Les agences de la précarité

Sébastien Chauvin

Les agences de la précarité.
Journaliers à Chicago

Paris: Le Seuil, 2010

— Le Monde-Sciences Po-Syntec Prize for best Human Resource Book, 2011 —

Chapter 5, “Selling Labor”
Chapter 6, “Journaliers à l’usine”

English-language review in Transatlantica

Recensión en español in Cuadernos de Relaciones Laborales

Recensions en français: Contretemps, Alternatives économiques, Sociologie du travail, Le Monde-Economie, L’Humanité, Alternatives Internationales, La vie des idées, Sociologie, Critique Internationale.

Qu’il soit célébré pour sa flexibilité ou dénoncé pour son caractère impitoyable aux plus faibles, le marché du travail américain fait l’objet en Europe d’une attention constante. Il est cependant rarement exploré de première main.

C’est précisément ce projet qu’a mené à bien l’auteur au cours d’une enquête inédite de deux années à Chicago parmi les travailleurs les plus précaires du pays : les hommes et les femmes, immigrés mexicains sans papiers ou sous-prolétaires afro-américains, employés par des agences de travail journalier. Attendant à l’aube avec eux les offres d’emplois quotidiennes dans les locaux de ces établissements, travaillant à leurs côtés dans les usines de la région, et militant enfin dans les organisations où ils se mobilisent,  il en dresse un portrait qui renouvelle en profondeur notre vision de la précarité aux États-Unis et remet en cause les théories contemporaines sur la fonction des intermédiaires de marché du travail dans les pays développés.

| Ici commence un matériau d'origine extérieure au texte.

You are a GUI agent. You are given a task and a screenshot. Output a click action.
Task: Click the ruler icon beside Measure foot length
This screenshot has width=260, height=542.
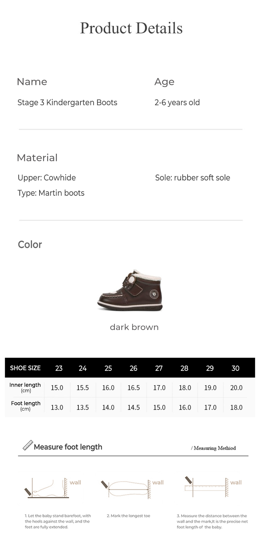[x=28, y=445]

Il décrit le système de tolérance généralisée, bien moins répressif qu’en Europe, qui permet l’emploi massif de salariés sans papiers dans l’économie formelle des États-Unis. Il suit pas à pas les étapes de l’embauche dans les agences en montrant comment celle-ci contribue à « produire » une main-d’œuvre « déqualifiée » pour l’industrie locale. Il démontre que la principale fonction des agences n’est pas de faciliter le licenciement des travailleurs mais au contraire d’assurer leur disponibilité permanente, qui implique de longues phases d’attente gratuite. Il analyse le rôle singulier, dans cet effort, du « dispatcheur » de l’agence, salarié chargé, tous les matins, de distribuer les emplois entre les candidats – d’une façon qui combine liste d’attente bureaucratique et favoritisme clientéliste. L’ouvrage questionne les représentations communes qui font des intérimaires des salariés « périphériques » en montrant que les journaliers sans papiers d’Amérique accèdent souvent à des postes d’encadrement dans les usines où ils travaillent durant de nombreuses années, alors même qu’ils demeurent « externalisés » du fait de leur statut illégal.

Il montre aussi les limites de l’utopie néolibérale de la flexibilité absolue : dans les usines et les entrepôts, l’emploi massif, durable et régulier de la main-d’œuvre journalière oblige en effet à la traiter « en masse » et interdit le recours des directions aux formes les plus extrêmes d’intermittence ou d’individualisation. Se fondant sur des archives inédites, l’auteur retrace enfin l’histoire du placement syndical des travailleurs et de son infiltration par le crime organisé. Dans une analyse originale, il montre que les agences en sont les héritières, mettant en lumière non seulement les similitudes de fonctionnement qu’elle présentent avec leurs prédécesseurs, mais aussi les liens réels qui unissent certains propriétaires d’agences et certains syndicalistes corrompus, sous l’égide de la mafia locale.